The uncertainty surrounding the HIPAA privacy rule was also highlighted as a major concern among employers in the 2007 CHCF issue brief on PHR adoption by employers. Some employers are not considered HIPAA- covered entities, and thus, the privacy rule does not apply. The study concludes that employers should outline the legal rules that apply to them to ensure transparency, and also develop and post their own corporate privacy policies regarding PHRs, which specifically describe how they handle employees’ personal health information. Furthermore, in the event that employers wish to collaborate on a PHR initiative, it is important for them to create transparent policies and scopes of work that govern their collaboratives.
Finally, reimbursement for PHR-related work is another a key concern for some physicians. Primary care providers cite a lack of reimbursement for coordinating care as a key barrier to PHR adoption.  Reimbursement was also found to be a major concern for providers using web messaging systems with patients. As is often the case with health information technology, payers play an integral role in adoption. Some in the policy realm have argued for changes to reimbursement policies to compensate providers for their time spent working with PHR data and communicating with patients electronically. Recent shifts made by Cigna, Aetna and some Blue Cross Blue Shield affiliates to reimburse for online consultations may signal receptiveness to PHR reimbursement in the payer community. Group Health, another payer, incentivizes providers to use secure messaging; paying them five dollars for every message they send. Finally, others have noted that the Centers for Medicare and Medicaid Services (CMS) could greatly affect the policy discussion regarding PHR reimbursement.
Kaiser Permanente’s PHR implementation did not provide any direct financial compensation to providers in return for their participation in secure messaging with patients. Nonetheless, Kaiser Permanente has had significant success in encouraging providers to use this function.

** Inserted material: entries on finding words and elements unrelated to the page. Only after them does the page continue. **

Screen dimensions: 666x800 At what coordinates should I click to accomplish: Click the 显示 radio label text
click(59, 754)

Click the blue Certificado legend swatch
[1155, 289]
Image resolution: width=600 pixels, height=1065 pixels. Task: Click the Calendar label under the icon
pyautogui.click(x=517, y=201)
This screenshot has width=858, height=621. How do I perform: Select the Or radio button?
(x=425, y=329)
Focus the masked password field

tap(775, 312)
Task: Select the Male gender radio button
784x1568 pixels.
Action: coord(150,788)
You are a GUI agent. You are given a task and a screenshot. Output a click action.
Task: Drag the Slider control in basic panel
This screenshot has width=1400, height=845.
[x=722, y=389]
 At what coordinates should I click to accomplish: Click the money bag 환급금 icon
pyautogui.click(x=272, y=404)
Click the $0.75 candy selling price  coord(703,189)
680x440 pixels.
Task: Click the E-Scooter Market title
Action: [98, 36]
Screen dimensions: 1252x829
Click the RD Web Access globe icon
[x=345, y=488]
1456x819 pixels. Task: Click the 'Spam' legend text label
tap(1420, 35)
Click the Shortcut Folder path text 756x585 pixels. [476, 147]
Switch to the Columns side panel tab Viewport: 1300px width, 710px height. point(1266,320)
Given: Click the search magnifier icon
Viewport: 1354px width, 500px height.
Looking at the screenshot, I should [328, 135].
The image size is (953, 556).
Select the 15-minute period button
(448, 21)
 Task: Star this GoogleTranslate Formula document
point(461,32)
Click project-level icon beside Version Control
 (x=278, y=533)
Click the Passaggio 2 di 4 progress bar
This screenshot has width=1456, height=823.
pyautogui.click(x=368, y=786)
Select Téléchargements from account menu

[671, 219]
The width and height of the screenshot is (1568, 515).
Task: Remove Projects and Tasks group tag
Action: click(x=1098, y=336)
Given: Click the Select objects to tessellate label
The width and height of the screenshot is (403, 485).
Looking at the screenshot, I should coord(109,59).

This illustrates that while direct compensation to providers is one possible way of encouraging provider buy-in to PHRs, it is not the only method.   In the case of Kaiser Permanente, however, it is important to note that physicians are salaried, and thus, already compensated for communicating with patients in any form (whether it is in-person, online, on the telephone, etc).
Archelle Georgiou, M.D. noted that financial reimbursement is not a relevant factor for salaried physicians. Reimbursement is a significant barrier for providers when time is the only determinant of their income. The impact of reimbursement on PHR adoption will continue to evolve, however. Dr. Georgiou highlighted that the Medical Home model – a model whereby a patient and provider have an ongoing relationship and develop a coordinated approach to the patient’s healthcare – may affect the adoption of provider adoption of PHR. The model includes provider reimbursement for alternative methods of care delivery and care coordination activities such as electronic email and e-visit communication systems, and telemedicine services. Reimbursement for such activities may drive the adoption of PHRs in the future.